I Saw A Film!

I missed this Akyroyd – Grodin comic contest when it came out, in fact, I didn’t even know it existed. Which is too bad as it’s not bad. The story is all too familiar, a psychiatric patient manages to swindle his way to the top of a chain of professionalism by being quick-witted and in the right place when Grodin’s people are looking for a temporary replacement for his radio show.

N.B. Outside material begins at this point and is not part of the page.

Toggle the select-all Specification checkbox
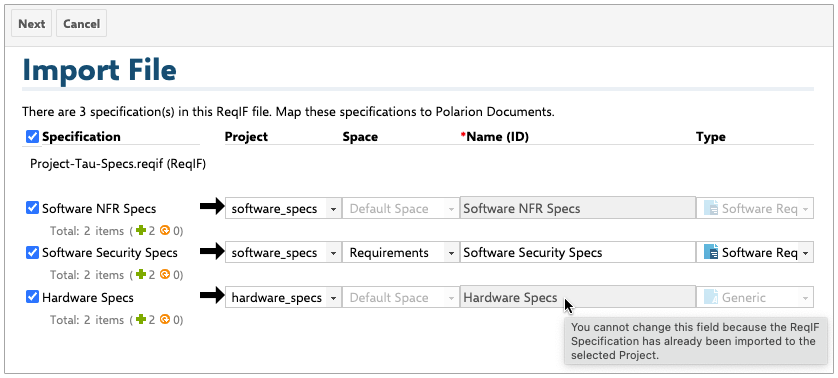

Well that’s your set up, it’s nothing new, think Being There, mixed with a bit of One Few Over . . . Let Danny A. kinda look funny and deliver in his style. What’s funny is his brand of nothing-to-lose confidence. And while it’s a tired trope to imagine people in need of mental health treatment are somehow both debilitated and simultaneously geniuses (It really doesn’t matter if we are, when we’re sick we need treatment, not incarceration), constantly seeking an opportunity to upend a social institution and curry friends and put the bad people in their place. Grodin is wonderful as the ineptly rotten psychiatrist. He was always excellent at playing the kind of people we love to hate (and his recent passing inspired my viewing as well. Some of his best moments were on Letterman where he just tortured the host, hilariously). Long ago Dr. Mark Vonnegut, son of the better known author, wrote a story about his own dive into mental unhealth. He pointed out poignantly that the movie trope of the hidden genius inside the broken person is one that needs to be put to rest. His argument is that we can’t possibly function when our chemistry is a wreck, and most of the time chemistry is to blame for our mess. Mental issues are no different from having Asthma – you still need treatment.

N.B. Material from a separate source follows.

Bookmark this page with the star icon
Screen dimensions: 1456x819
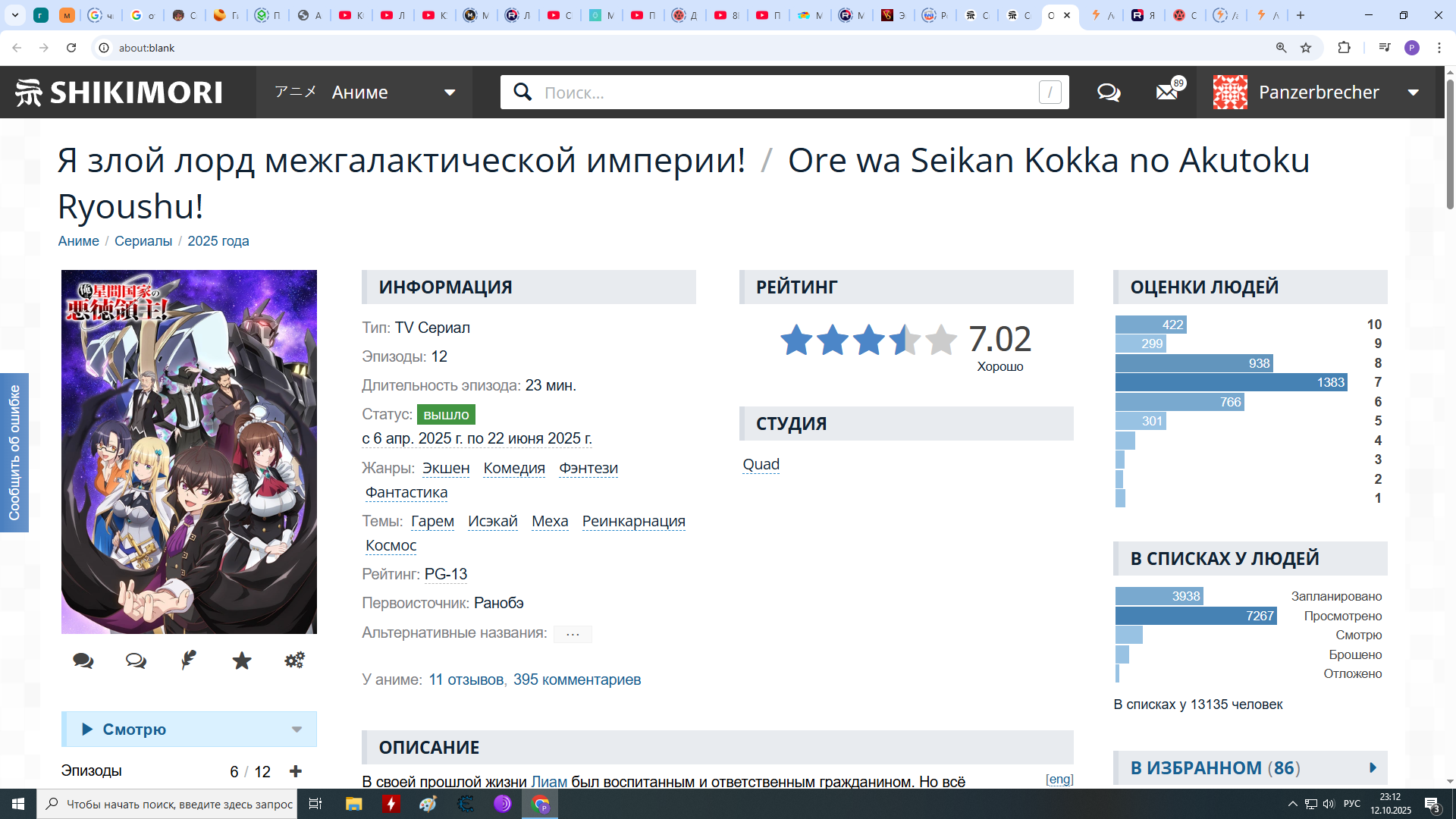pyautogui.click(x=1306, y=48)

I have to admit to having a warm spot for the original Saturday Night Live crew. I’ve a friend who met Akyroyd more recently (selling his Vodka) and had a very nice time chatting with him. An old joke had Akyroyd basically unable to say no to any work, especially the silliest, but I’m not sure that sort of criticism really holds in our hour of Tic Tok and basically universal constant performance. Nothing seems too outrageous or terrible to expose.

Vicky Jackson has a small role as a cute ditsy office worker, I always thought she was performing that too, but she performed that pretty much always. Mary Gross is here too, doing her usual big-eyed innocent thing. And Walter Matthau is a kind of street nut who intersects with Akyroyd to give Dan a chance to kind of do something heroic in the finale. In reading Roger Ebert’s review of this thing I had to think a bit about his appraisal of the missing third act. He complained that new movies were lacking it and insisting on tossing in an action sequence. But, honestly, I think that’s been a tried and true method of getting out of the summation. How many films in the sixties (often manned by Peter Sellers, or Barbara Streisand) ended with a giant, everything in, car chase of some kind?

This is running Free on PRIME (USA) and actually a fair humor film that is far better than so many (like that terrible hear no evil see no evil thing).